A Watery Crossroads Through the Ages
It occured to me that the extrordinary thing about Switzerland is the combination of high altitude, allowing a temperate climate, combined with tons and tons of water melting from the glaciers. So the countryside is the kind of lush, fragrant green I've come to associate with rainy places like Bengal or the British Isles, but with a fraction of the insects or mud. There's plenty of water, all neatly dripping out of the mountains. I wonder how worried the Swiss are about the potential effects of global warming on their nicely ordered landscape, but for now the water is all clean and organized.
Organized might seem like a weird word to apply to the torrents of the Rinefall--Switzerland's widest fall, apparentl a breathtaking 150 meters across--but even as I was awed yesterday by its roar and mist and shimmering gush
, I noted that the giant rock in the middle of it has a Swiss flag planted on it, there's an elegant bridge at itshead, the edges are carefullz walled and railed, and at least part of it has been diverted for a charming turbine. This is glorious nature, domesticated. There even seem to be a small group of local seniors who calmly fish off of one of its diverted channels.
It's hard to imagine what the Switzerland of the Seduni and Helvetii was like, what kind of raw wild greeted the Celts and the Romans. I've just exited the Swiss National Museum, and even they seem to have a hard time casting their imagination that far. Richly curated, detailed (even in English) exhibitions on the Medieval era give way to an almost random array of ancient archeological finds, oddly labeled and often displayed amid dirt, as finds, rather than in any plausible historical context. What was clear is the antique position of this place as a crossroads. I was impressed by bronze-age amber all the way from the Baltic sea.
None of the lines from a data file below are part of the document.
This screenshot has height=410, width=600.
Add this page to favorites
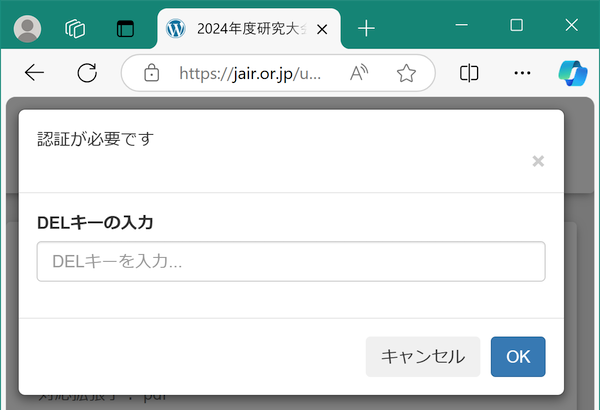point(406,73)
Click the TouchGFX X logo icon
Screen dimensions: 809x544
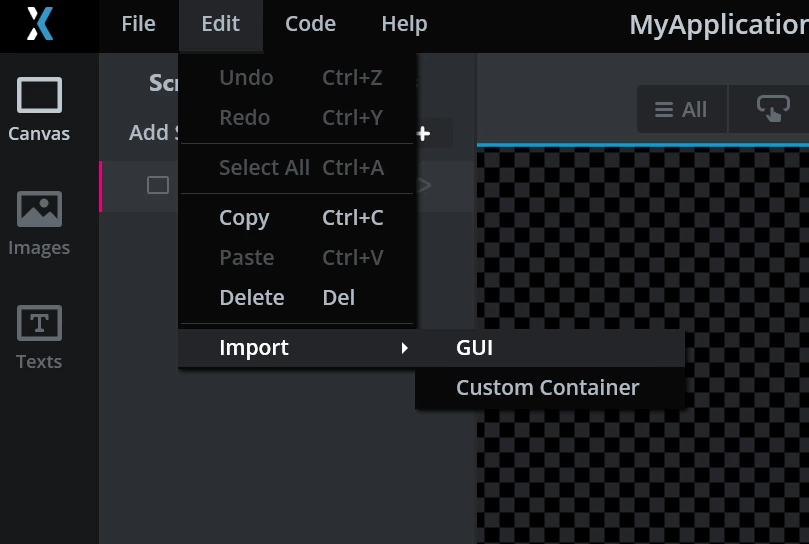click(40, 24)
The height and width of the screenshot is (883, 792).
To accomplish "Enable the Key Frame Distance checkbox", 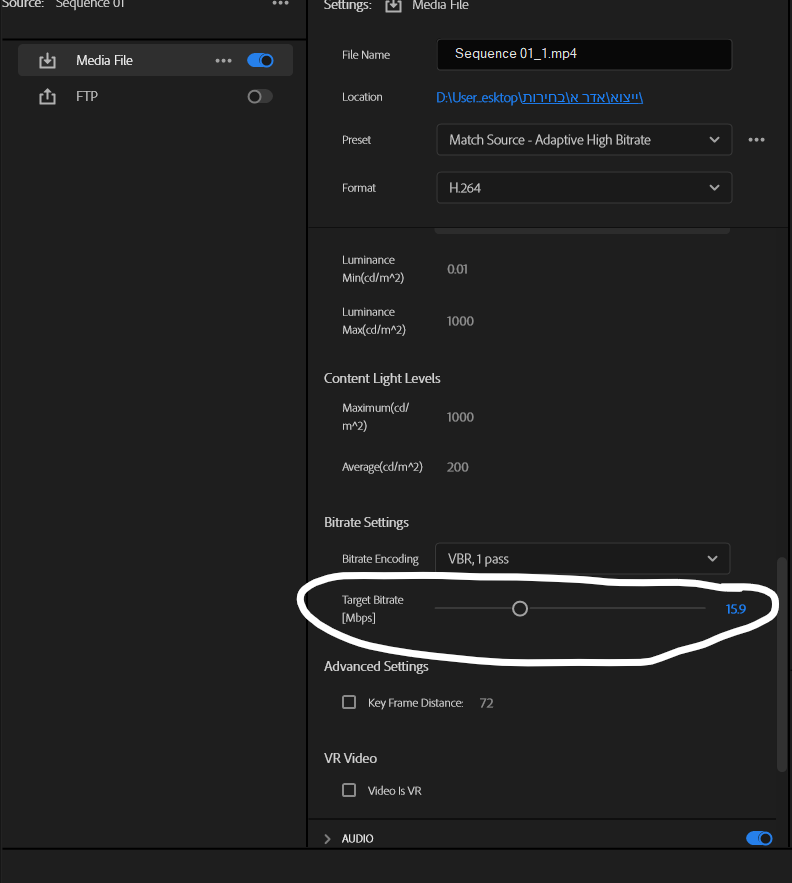I will (x=349, y=703).

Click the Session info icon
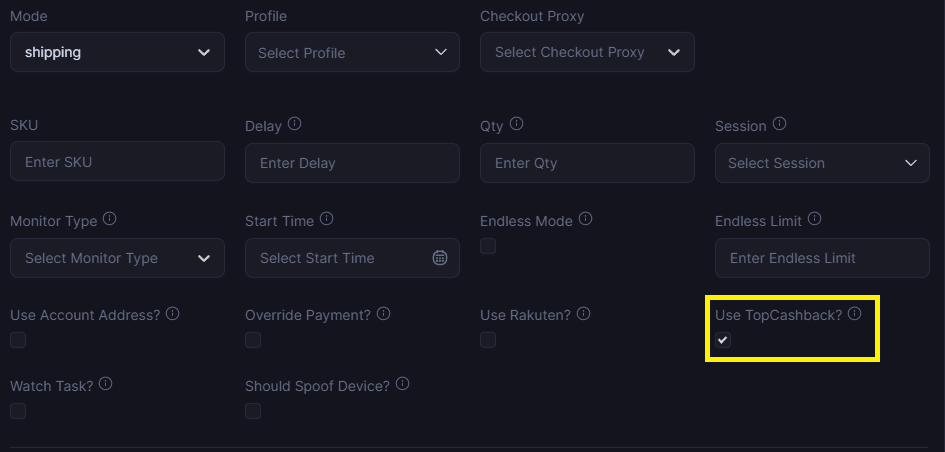pos(780,125)
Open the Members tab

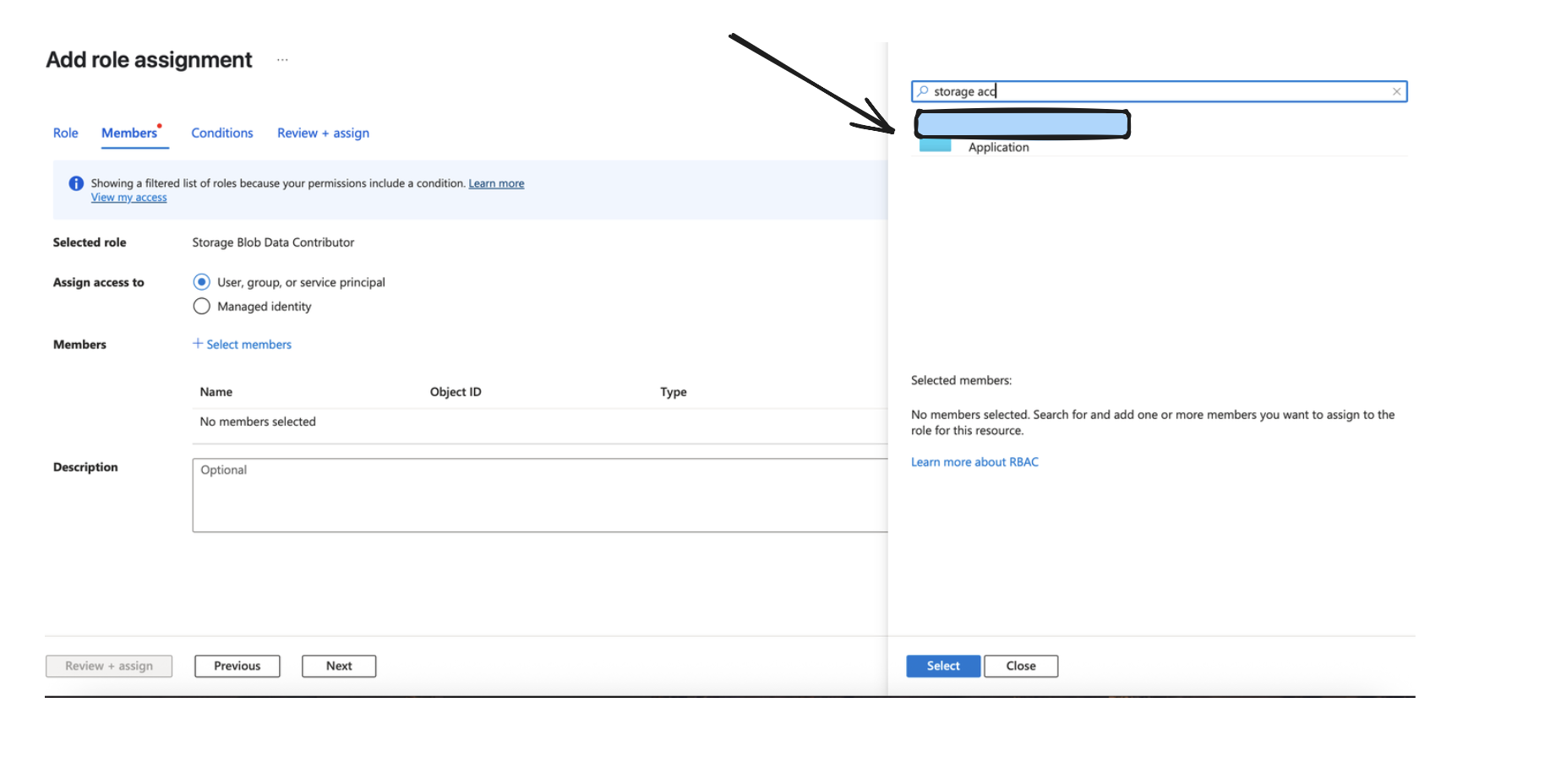click(x=129, y=133)
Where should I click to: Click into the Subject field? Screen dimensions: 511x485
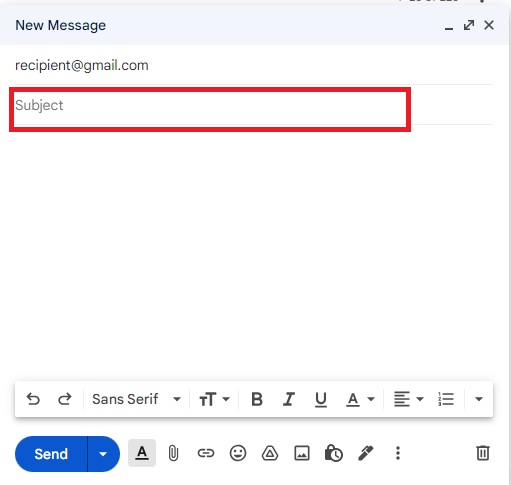point(210,105)
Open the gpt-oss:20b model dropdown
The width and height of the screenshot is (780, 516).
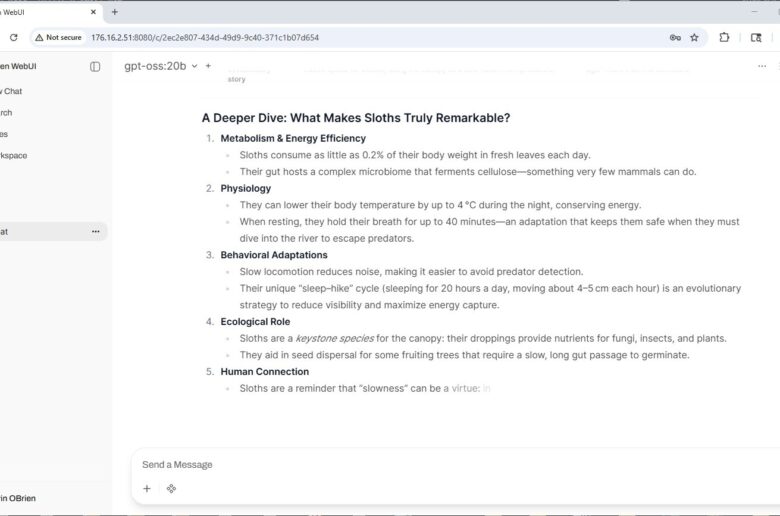(160, 66)

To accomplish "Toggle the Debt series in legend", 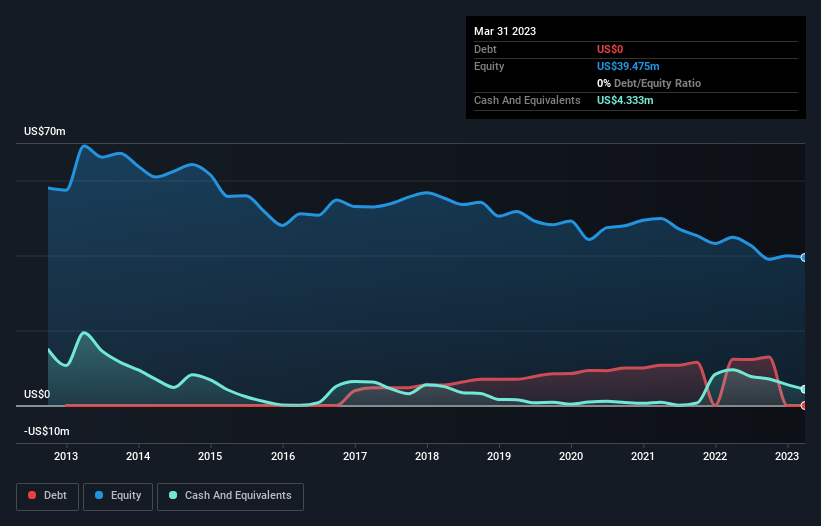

The Swiss seem much more comfortable with their Medieval heritage, and today I happily stumbled upon a miniature Renaissance Faire like event in the shadow of the Fraumunster, with puppets, calligraphers, smiths, a glassblower and an archerz booth. I eagerely tried six shots with a bow and arrow, perhaps the first time I've gotten to try one since I was 12 or 13. I remember than it was discouragingly difficult to pluck the bow, and despite my adoration of archery I haven't reallz had a chance to try since. I was surprised at how easy it was to pull the string. I didn't hit the the bull's eye, but instead got a cluster of arrows all in the same spot at the edge of the second ring. It was so much fun I almost impulsively tried to buy a bow right there, but luckily in the time it took for the owner to understand what I was asking, I came to my senses. I was probably overcome by the fact that I was at a Medieval faire in an actual medieval setting
--it was very easy to imagine a similar event occuring in the same space 800 years ago, sans T-shirt clad, camera-armed tourists. We filming tourists were an extremely diverse crowd, particular dense with Asians of all hues. If it wasn't for us, the illusion would have been much more complete, but we were the ones consuming it!
Yesterday on my way to the Rhinefall a gentleman in a suit who appeared to be African asked me if I spoke English. He had a number of grocery bags and bottles of water with him, and had just gotten off his cell phone. He said his friend was supposed to meet him and help him carry all the groceries to the bus, but would not make it, and could I please watch the water while he carried some of the bags, since he could not carry all of them at once. I think
he said he was from Botswana, as he ran to load the bus with some bags, maybe to explain why he couldnät ask anyone else in German. I'm not sure though. He ran back, thanked me profusely, then ran off to catch the bus. I wish I knew what his story is. One of those random interactions of the modern age.